Robust penalized empirical likelihood in high dimensional longitudinal data analysis
Jiaqi Li, Liya Fu

TL;DR
This paper introduces a robust penalized empirical likelihood method for high-dimensional longitudinal data, improving variable selection and robustness against outliers and heavy tails through simultaneous regularization of parameters and estimating equations.
Contribution
It develops a novel penalized empirical likelihood approach that handles high-dimensional data with robustness, allowing exponential growth of parameters and equations, and establishes theoretical properties.
Findings
Enhanced variable selection accuracy in heavy-tailed/outlier data
Robustness measured via bounded influence function
Method performs well in simulations and real data
Abstract
As an effective nonparametric method, empirical likelihood (EL) is appealing in combining estimating equations flexibly and adaptively for incorporating data information.

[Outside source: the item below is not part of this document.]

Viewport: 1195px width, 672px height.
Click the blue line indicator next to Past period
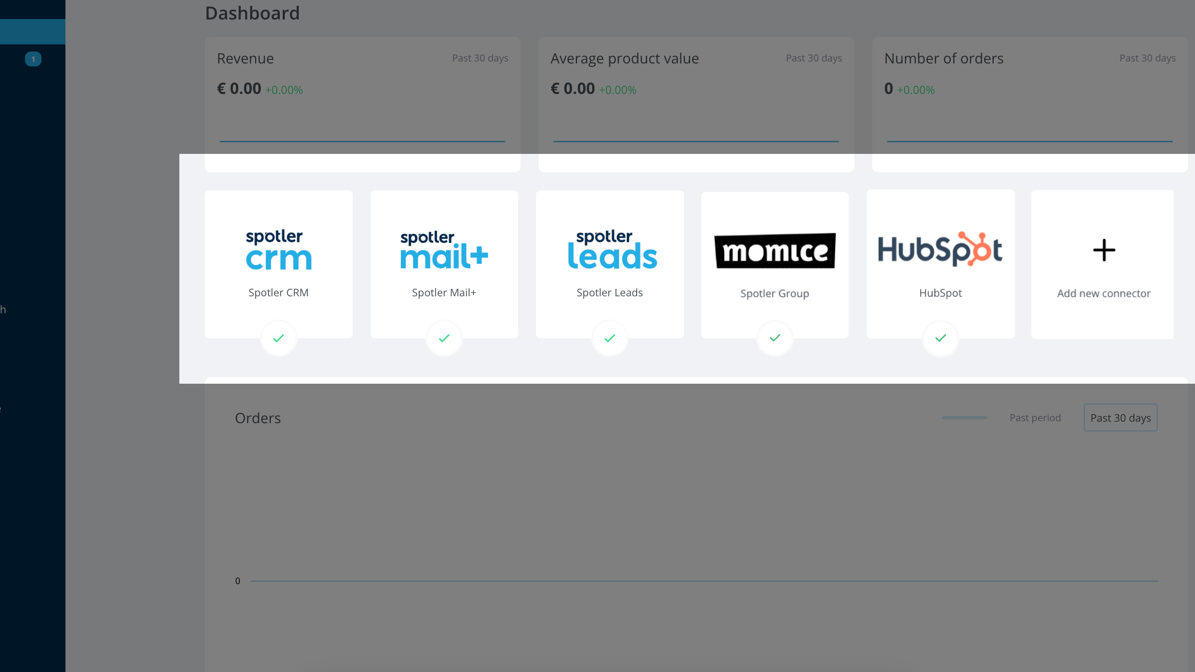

To select important variables and estimating equations in the sparse high-dimensional model, we consider a penalized EL method based on robust estimating functions by applying two penalty functions for regularizing the regression parameters and the associated Lagrange multipliers simultaneously, which allows the dimensionalities of both regression parameters and estimating equations to grow exponentially with the sample size. A first inspection on the robustness of estimating equations contributing to the estimating equations selection and variable selection is discussed from both theoretical perspective and intuitive simulation results in this paper. The proposed method can improve the robustness and effectiveness…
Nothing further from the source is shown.